The real reason for this letter is to ask why you have never said I love you. Just three simple words- not simple but hopefully honest. I mean, I cannot imagine how hard it may have been to grow up without your mother around –craving attention from your grandmother who probably had just enough energy to put food on the table and protect you from being a victim of the rampant poverty in central region of DR. Maybe your mom or your dad never told you they loved you.

I wonder if it is because your plan never included having children – seeing them as a distraction towards your rampant conquest of any Dominican woman dumb enough to fall for your crap. Maybe. I do not have a fucking clue why you would not love me. Well, maybe because I do not call you enough or seem to care about you. Or because I seem to only respond when you buy me something – the car I drive and so much more. Forgive me but it was the sole way you seemed to ever show me that you cared as I grew up– with your wallet.

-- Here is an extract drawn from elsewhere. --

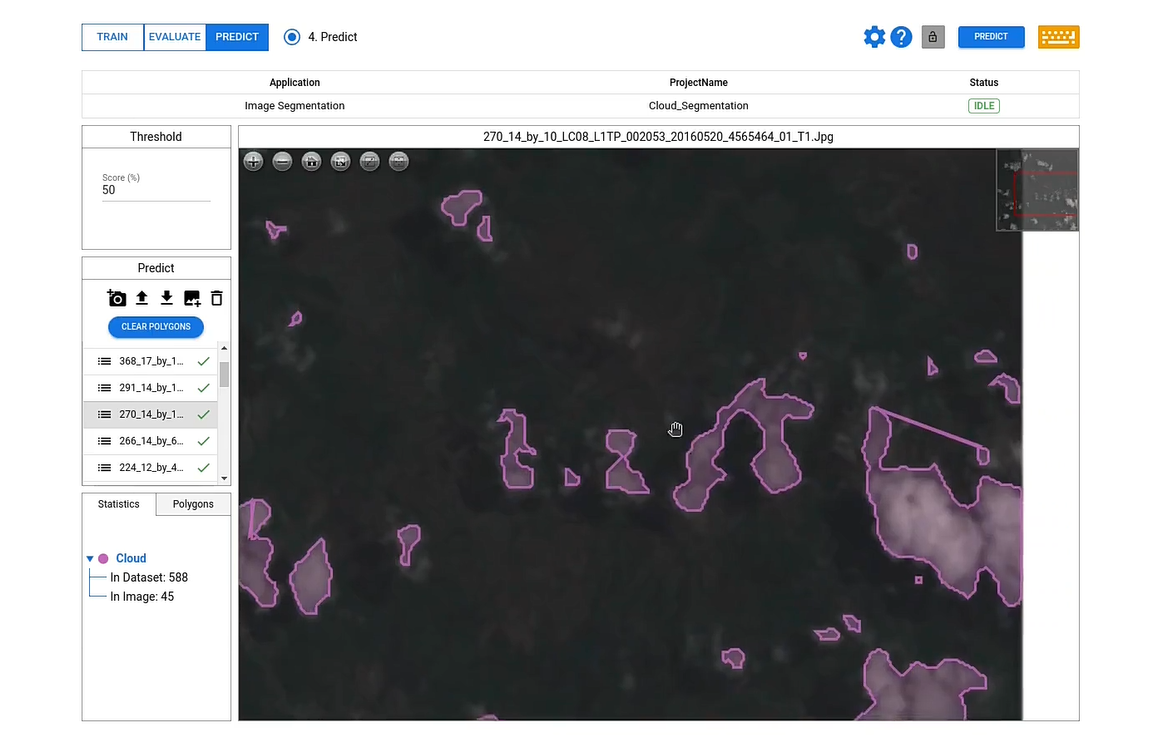Click the trash delete icon

[216, 298]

I have tried to do it all to make you love me more – not becoming a statistic, going to an Ivy, not becoming a teen mom, not cursing in your presence, going to church, working in a well respected profession, and even losing weight. Yup, even that. In the back of my mind for the past years, I wondered if you did not love me but I was not thin enough. But, to date, you have not even mentioned anything about my weightloss – positive or negative.

I am rambling at this point, but my question is simple. I know that you are proud of me. I think that you have at least said that before. Well not directly to me as that has never been your style. But your friends and some of the family has mentioned it in conversation. As you get older and the everpresent reality that your tenure on Earth is coming to , as your only child – your daughter – I just need to hear you say it.